Le code de la santé publique prévoit néanmoins qu’en cas de communication en ligne, la propagande ou la publicité ne doit être ni intrusive ni interstitielle, c’est-à-dire qu’elle ne doit pas venir gêner ou entraver la lecture ou le visionnage d’un contenu.
Par extension, la loi Evin s’applique ainsi aux réseaux sociaux et, a fortiori, aux créateurs de contenus sur ces plateformes qui mettraient en avant une marque d’alcool ou une boisson alcoolique. Dans une décision de 20042, la Cour de cassation a en effet précisé que la condamnation d’une publicité ne dépend pas d’un lien avéré avec le producteur d’alcool, mais de la seule valorisation du produit, peu importe qui est la personne qui en fait la propagande.
La nature du support de ces publicités implique néanmoins l’application de la loi du 21 juin 2004 pour la confiance dans l'économie numérique, dite « LCEN ».
Aussi, en vertu de l’alinéa 1er de l’article 20 de la LCEN, « toute publicité, sous quelque forme que ce soit, accessible par un service de communication au public en ligne, doit pouvoir être clairement identifiée comme telle ». Elle doit en outre « rendre clairement identifiable la personne physique ou morale pour le compte de laquelle elle est réalisée ».
En effet, le fait de dissimuler la nature publicitaire d’un message pourra être constitutif d’une pratique commerciale trompeuse.
En dépit de l’encadrement encore lacunaire des réseaux sociaux et de l’activité des créateurs de contenus, certaines conditions impératives trouvent à s’appliquer en cas de publications promouvant des marques d’alcool ou des boissons alcooliques.
A l’instar de toute publicité ou propagande en faveur de l’alcool, les contenus publiés en ligne doivent rester neutres, et, en ce sens, ne doivent ni inciter à la consommation d’alcool ni faire référence à des notions de fête et de plaisir.

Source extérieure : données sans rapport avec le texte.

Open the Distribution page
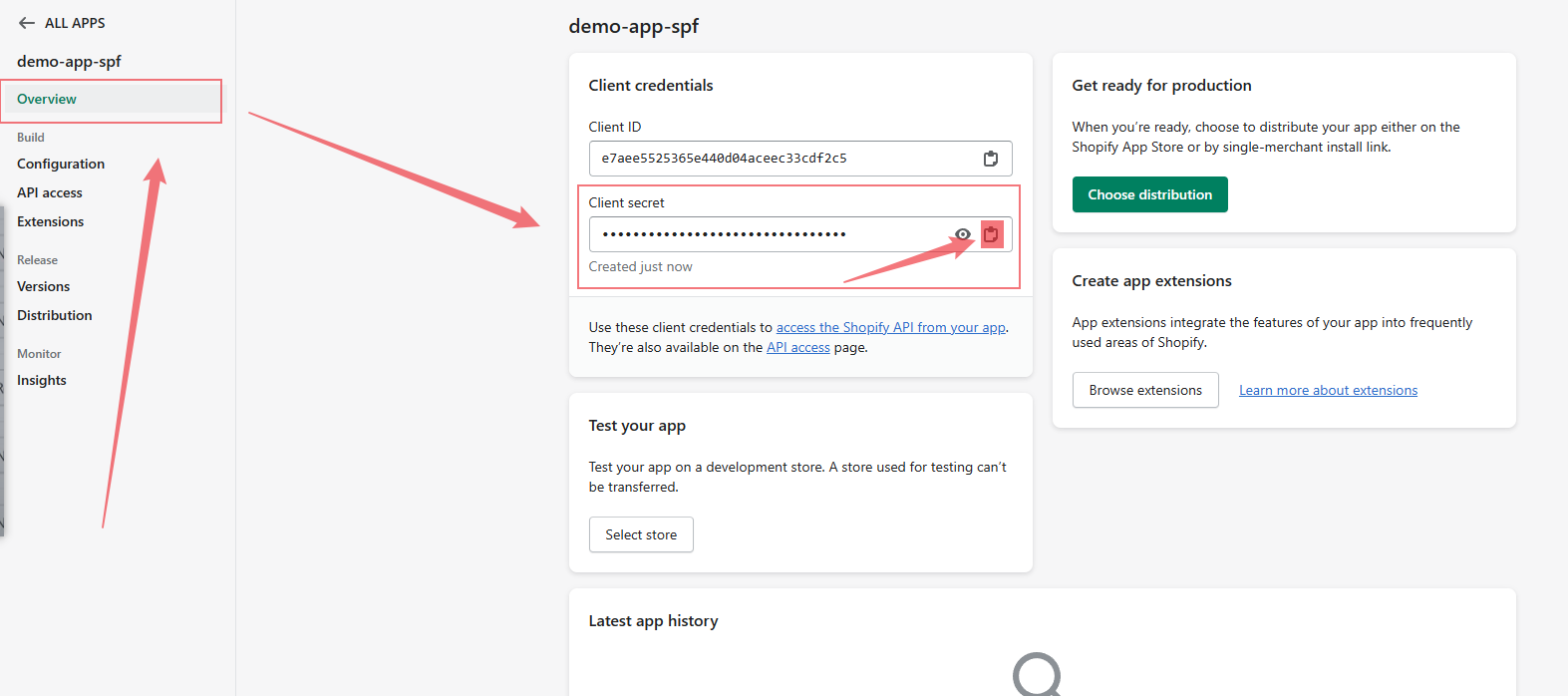The width and height of the screenshot is (1568, 696). coord(55,315)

Par ailleurs, en vertu de l’article L.3323-4 al. 4 du code de la santé publique, les publicités en ligne doivent impérativement être assorties d'un message à caractère sanitaire précisant que l'abus d'alcool est dangereux pour la santé. Dans l’affaire ayant donné lieu à la décision du 20 mai 2022, ce message sanitaire n’était pas indiqué par le(s) titulaire(s) du compte Instagram litigieux.
Enfin, les communications commerciales ne devant « en aucune manière être faites à destination des mineurs », comme l’a précisé l’ARPP, il convient de ne pas publier de contenus publicitaires pour l’alcool sur des services de communication en ligne dont il est raisonnable de penser que l’audience n’est pas composée d’au moins 70 % d’adultes de 18 ans et plus.

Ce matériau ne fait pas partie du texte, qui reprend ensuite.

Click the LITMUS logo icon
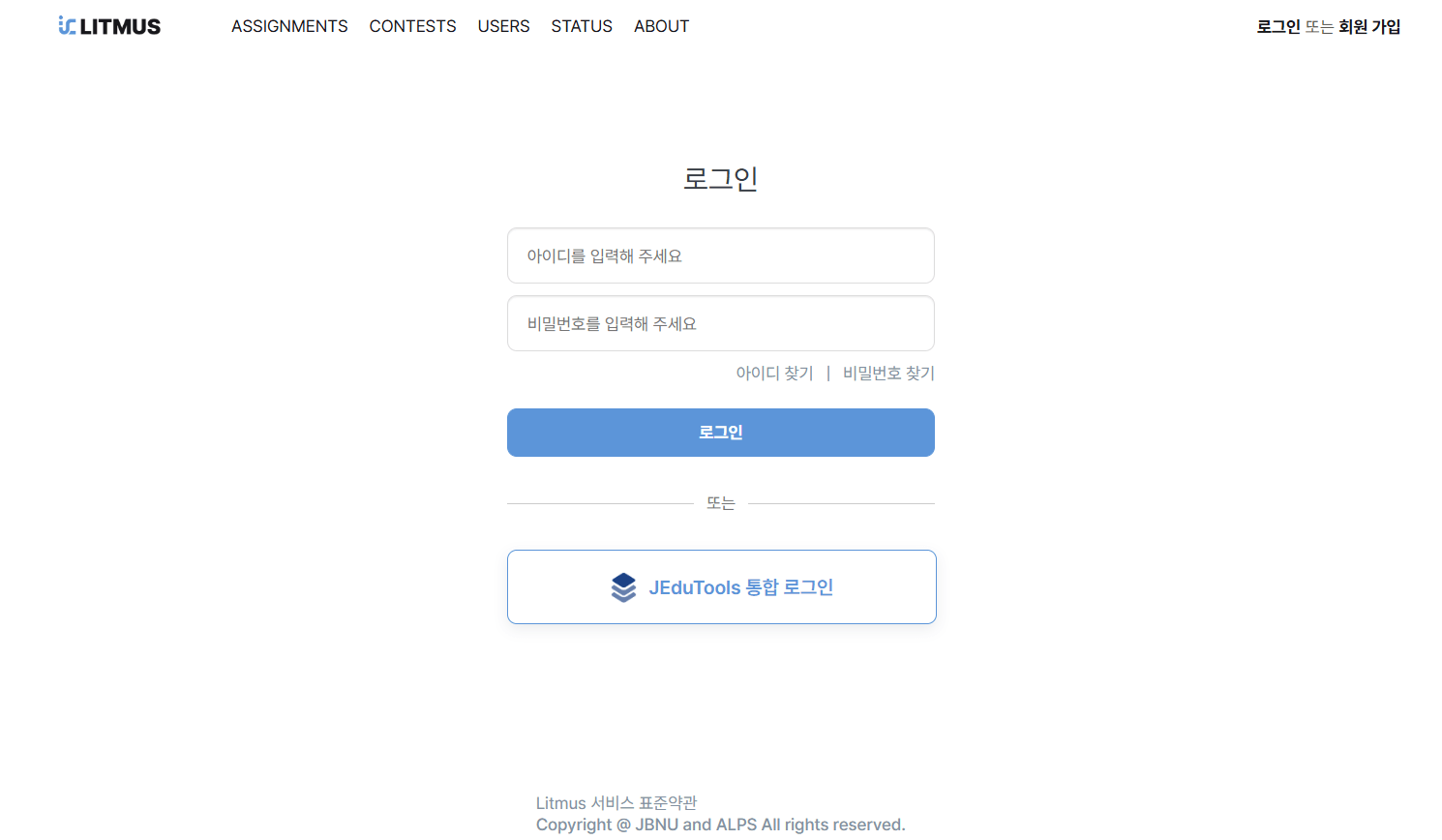1442x840 pixels. pos(67,25)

Le non-respect de l’ensemble des règles susmentionnées peut être non négligeable pour le publicitaire agissant en fraude des dispositions légales applicables, et de leur interprétation qui en est faite par la jurisprudence et l’ARPP, au risque de faire l’objet d’une sanction pénale3. D’où l’impérieuse nécessité de construire sa stratégie publicitaire en amont en se faisant assister, le cas échéant, par un avocat.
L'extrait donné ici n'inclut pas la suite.